For the intervention group, a heparin dose (HDR) response assay will be performed prior to surgical incision by the Hepcon instrument. The hepcon machine performs a patient-specific HDR assay based on body surface area, and determines a projected heparin concentration required by that patient to achieve an ACT of 480 seconds. The HDR assay provides the initial dose of heparin to give the patient as well as the amount of heparin to be added to the CPB circuit. Additional heparin doses as determined by the hepcon instrument will be administered as needed if the patient's heparin concentration falls below the projected reference concentration. The hepcon instrument will also calculate the protamine dose needed to reverse heparin at the end of CPB.

For comparison between groups, an assay using the hepcon machine to measure whole blood heparin concentration and an ACT will be obtained for each patient at the following intervals: after the initial heparin dose, 30 minutes after the initiation of CPB, the start of rewarming and immediately prior to the discontinuation of CPB. A sample for anti-factor Xa activity will also be obtained at each of the above time intervals to validate the heparin concentration determined by the hepcon machine to a laboratory measured value. Blood samples for biochemical markers of hemostatic activation will be collected from all patients before the initiation of CPB after the administration of the initial heparin dose and after the conclusion of CPB before protamine infusion. The following biochemical markers of hemostatic activation will be measured: prothrombin fragment 1.2, fibrinopeptide A, free tissue factor pathway inhibitor, factor V, factor VIII, and beta-thromboglobulin. The following measures of clinical outcome will also be recorded: amount of blood products transfused after protamine administration, time between the administration of protamine to leaving the operating room, 24-hour chest tube drainage, first post-operative weight, time to extubation and duration of ICU stay.

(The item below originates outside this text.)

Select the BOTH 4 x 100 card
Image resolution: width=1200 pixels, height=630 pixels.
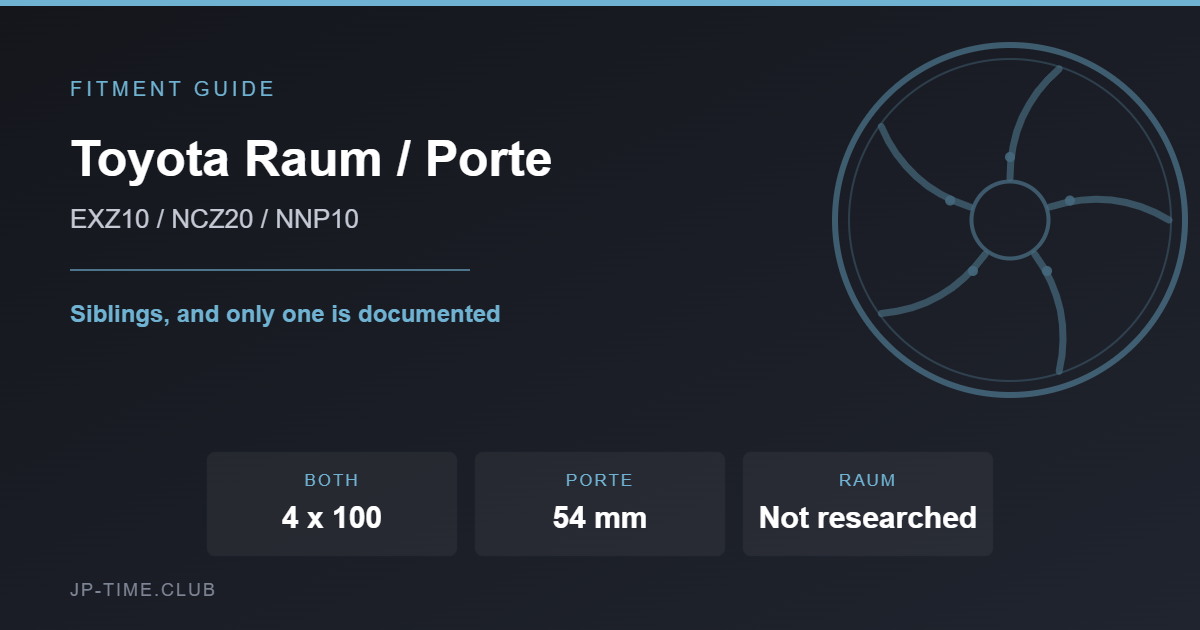click(x=332, y=504)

Additional 20 patients: These additional 20 patients will be enrolled to provide further validation of the Hepcon-measured heparin concentrations with the laboratory-measured heparin concentrations (anti-factor Xa activity). A blood sample will be obtained for a heparin dose response (HDR) assay prior to surgical incision Samples will also be obtained to measure a heparin concentration by the Hepcon machine and by anti-factor Xa activity at two time periods: after the initial heparin dose and immediately prior to discontinuation of CPB. In addition, these 20 patients will also have an ACT test analyzed by the Hepcon machine after protamine is given.